From ASCII to UTF-8: How Text Learned Every Language
Every character you see on screen has a history. Behind the simplicity of letters, symbols, and emojis lies decades of decisions about how to represent human language in binary.
This is the story of how we got from 128 characters to every writing system on Earth — and why UTF-8 won.
The ASCII era
Early computers used ASCII, created in the 1960s.
ASCII used 7 bits, giving only 128 characters:
- English letters
- Numbers
- Punctuation
That worked for American English but not for the rest of the world.
Different countries created their own extensions: Latin-1, Windows-1252, Shift-JIS, KOI8-R, and dozens more.
The same byte value could represent different characters in different systems.
Text exchange became chaos.
Unicode to the rescue
Unicode was created to fix this by giving every character in every language a unique number, called a code point.
Examples:
A -> U+0041
° -> U+00B0
中 -> U+4E2D
😀 -> U+1F600But Unicode numbers alone do not define how those numbers are stored in memory.
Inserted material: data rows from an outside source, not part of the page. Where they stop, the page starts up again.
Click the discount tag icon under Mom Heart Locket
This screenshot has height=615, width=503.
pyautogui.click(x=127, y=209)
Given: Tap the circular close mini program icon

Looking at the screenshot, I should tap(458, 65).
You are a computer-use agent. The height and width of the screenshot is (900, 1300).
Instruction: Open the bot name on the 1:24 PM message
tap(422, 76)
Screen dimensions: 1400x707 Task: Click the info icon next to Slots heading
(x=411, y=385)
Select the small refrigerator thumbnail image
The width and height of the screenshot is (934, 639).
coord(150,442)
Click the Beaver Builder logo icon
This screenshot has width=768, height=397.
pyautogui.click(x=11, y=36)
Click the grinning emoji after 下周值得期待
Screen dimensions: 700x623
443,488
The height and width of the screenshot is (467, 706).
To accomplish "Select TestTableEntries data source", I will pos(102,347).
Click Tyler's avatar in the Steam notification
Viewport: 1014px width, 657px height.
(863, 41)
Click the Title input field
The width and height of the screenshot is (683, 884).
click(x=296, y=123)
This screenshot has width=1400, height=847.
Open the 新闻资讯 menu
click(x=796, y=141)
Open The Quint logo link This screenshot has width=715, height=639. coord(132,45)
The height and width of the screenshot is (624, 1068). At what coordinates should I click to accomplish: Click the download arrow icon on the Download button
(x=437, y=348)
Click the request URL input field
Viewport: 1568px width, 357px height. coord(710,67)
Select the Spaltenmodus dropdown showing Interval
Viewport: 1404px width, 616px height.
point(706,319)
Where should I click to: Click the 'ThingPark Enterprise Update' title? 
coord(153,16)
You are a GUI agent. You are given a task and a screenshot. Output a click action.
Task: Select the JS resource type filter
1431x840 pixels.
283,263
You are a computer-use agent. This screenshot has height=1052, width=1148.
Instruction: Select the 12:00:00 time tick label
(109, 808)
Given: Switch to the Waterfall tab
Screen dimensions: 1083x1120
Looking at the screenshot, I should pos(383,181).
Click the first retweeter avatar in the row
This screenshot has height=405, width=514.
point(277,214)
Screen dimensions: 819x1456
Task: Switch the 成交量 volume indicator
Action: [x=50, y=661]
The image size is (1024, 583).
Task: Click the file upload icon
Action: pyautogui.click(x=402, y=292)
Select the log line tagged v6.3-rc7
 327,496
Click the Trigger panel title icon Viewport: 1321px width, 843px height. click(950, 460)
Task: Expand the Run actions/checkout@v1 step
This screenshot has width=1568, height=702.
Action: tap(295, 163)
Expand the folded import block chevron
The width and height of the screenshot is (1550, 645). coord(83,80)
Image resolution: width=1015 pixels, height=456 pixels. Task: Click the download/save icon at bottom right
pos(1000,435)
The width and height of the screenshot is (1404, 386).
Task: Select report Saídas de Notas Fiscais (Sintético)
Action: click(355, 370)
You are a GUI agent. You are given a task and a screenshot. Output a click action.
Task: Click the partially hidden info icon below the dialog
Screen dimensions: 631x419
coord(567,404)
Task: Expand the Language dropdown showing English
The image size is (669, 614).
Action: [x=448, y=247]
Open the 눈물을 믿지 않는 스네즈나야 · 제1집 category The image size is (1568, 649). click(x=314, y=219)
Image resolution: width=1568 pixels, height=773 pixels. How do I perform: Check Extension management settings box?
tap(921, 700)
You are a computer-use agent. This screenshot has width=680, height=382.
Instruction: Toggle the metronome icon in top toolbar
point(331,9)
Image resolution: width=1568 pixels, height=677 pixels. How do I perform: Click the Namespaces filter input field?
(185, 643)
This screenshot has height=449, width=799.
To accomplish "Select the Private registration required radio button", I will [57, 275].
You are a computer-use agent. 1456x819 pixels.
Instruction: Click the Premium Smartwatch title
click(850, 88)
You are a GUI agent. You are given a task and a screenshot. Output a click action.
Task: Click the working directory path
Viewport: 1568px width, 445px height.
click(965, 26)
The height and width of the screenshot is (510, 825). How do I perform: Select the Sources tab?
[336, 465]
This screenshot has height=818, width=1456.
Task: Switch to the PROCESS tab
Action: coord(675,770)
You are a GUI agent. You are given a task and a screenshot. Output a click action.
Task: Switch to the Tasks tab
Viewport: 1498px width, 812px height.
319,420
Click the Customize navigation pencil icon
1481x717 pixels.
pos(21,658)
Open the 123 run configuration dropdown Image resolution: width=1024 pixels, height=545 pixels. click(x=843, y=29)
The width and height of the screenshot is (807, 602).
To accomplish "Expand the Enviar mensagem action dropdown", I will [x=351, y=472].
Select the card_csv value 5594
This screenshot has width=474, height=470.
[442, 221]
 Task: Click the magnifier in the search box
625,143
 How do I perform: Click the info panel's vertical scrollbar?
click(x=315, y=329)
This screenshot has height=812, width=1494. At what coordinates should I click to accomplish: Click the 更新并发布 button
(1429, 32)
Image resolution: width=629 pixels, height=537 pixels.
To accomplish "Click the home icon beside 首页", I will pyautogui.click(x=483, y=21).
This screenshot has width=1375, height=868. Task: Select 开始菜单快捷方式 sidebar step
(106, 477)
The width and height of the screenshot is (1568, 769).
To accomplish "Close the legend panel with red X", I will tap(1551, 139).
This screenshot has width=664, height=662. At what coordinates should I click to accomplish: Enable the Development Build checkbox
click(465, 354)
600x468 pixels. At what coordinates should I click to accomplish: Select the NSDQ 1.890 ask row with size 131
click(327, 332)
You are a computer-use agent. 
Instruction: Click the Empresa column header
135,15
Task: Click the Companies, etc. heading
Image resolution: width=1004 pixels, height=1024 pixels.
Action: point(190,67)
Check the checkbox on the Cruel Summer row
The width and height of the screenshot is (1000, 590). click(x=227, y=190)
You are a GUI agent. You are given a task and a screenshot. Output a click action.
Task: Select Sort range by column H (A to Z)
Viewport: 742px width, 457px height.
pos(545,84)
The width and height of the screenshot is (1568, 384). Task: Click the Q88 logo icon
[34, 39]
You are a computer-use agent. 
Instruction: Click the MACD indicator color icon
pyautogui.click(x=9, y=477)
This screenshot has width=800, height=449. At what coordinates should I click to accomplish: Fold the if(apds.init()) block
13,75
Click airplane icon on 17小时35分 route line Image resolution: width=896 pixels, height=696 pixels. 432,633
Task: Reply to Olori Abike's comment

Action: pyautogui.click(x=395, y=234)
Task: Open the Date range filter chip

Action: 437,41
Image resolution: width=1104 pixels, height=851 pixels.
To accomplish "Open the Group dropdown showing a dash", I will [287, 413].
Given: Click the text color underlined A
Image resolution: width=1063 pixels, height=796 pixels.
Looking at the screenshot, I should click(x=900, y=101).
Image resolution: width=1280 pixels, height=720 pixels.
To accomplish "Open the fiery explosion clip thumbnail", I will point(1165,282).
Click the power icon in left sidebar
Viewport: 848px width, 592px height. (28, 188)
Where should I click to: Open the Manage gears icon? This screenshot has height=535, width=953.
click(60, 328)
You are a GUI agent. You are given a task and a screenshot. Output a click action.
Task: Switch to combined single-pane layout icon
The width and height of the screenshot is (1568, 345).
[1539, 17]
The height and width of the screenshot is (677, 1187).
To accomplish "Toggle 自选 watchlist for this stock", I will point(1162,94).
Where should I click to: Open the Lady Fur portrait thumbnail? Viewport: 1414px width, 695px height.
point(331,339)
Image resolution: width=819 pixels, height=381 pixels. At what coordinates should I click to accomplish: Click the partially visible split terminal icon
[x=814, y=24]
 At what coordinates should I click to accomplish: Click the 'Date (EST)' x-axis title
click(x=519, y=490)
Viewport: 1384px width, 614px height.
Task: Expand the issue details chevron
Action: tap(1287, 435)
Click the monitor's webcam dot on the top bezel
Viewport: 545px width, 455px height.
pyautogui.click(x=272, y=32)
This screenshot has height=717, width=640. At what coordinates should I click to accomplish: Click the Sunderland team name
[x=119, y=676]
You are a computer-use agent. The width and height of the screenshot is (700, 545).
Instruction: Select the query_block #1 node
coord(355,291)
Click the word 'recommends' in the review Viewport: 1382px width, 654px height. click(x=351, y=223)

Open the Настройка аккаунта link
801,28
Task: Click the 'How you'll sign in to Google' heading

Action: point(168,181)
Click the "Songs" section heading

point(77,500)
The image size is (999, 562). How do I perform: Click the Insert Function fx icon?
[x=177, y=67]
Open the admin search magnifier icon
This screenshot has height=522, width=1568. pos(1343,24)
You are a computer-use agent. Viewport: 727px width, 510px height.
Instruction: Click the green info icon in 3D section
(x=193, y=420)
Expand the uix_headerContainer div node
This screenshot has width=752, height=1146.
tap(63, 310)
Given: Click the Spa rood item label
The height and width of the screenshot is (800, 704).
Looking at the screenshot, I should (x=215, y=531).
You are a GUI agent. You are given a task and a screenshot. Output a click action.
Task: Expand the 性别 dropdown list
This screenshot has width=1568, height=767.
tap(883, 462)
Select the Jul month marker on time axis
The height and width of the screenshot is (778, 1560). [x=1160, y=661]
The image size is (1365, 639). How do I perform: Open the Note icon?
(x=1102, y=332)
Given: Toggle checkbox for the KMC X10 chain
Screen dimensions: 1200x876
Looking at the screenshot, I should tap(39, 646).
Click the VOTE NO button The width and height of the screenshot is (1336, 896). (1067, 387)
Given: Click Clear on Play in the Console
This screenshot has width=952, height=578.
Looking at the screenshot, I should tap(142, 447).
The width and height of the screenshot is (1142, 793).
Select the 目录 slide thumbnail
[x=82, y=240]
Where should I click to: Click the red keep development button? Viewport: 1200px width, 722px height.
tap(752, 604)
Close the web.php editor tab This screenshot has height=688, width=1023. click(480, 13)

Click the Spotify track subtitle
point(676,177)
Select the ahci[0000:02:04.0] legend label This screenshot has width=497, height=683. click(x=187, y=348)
That's where encodings come in.
Why not UTF-32?
UTF-32 is the simplest idea imaginable.
Every character uses 4 bytes.
A = 00 00 00 41No parsing needed.
But this wastes huge amounts of memory. Most text uses simple characters.
A small log file would instantly become four times larger.
Why not UTF-16?
UTF-16 uses mostly 2 bytes per character, with special cases requiring 4 bytes.
It is more compact than UTF-32 but still inefficient for ASCII-heavy text like:
- Code
- Logs
- Configuration files
- HTML
- JSON
Those dominate the internet.
Why UTF-8 won
UTF-8 solved the problem elegantly.
ASCII characters remain exactly the same:
A -> 41So old systems continue to work.
More complex characters expand only when needed.
Typical English text stays compact and efficient, while still supporting every language.
That design decision made UTF-8 the dominant encoding on the internet.
Today more than 95% of web pages use UTF-8.
From bytes to pixels: fonts and glyphs
Once a parser decodes bytes into a Unicode code point, the job isn't finished.
The system still needs to draw the character.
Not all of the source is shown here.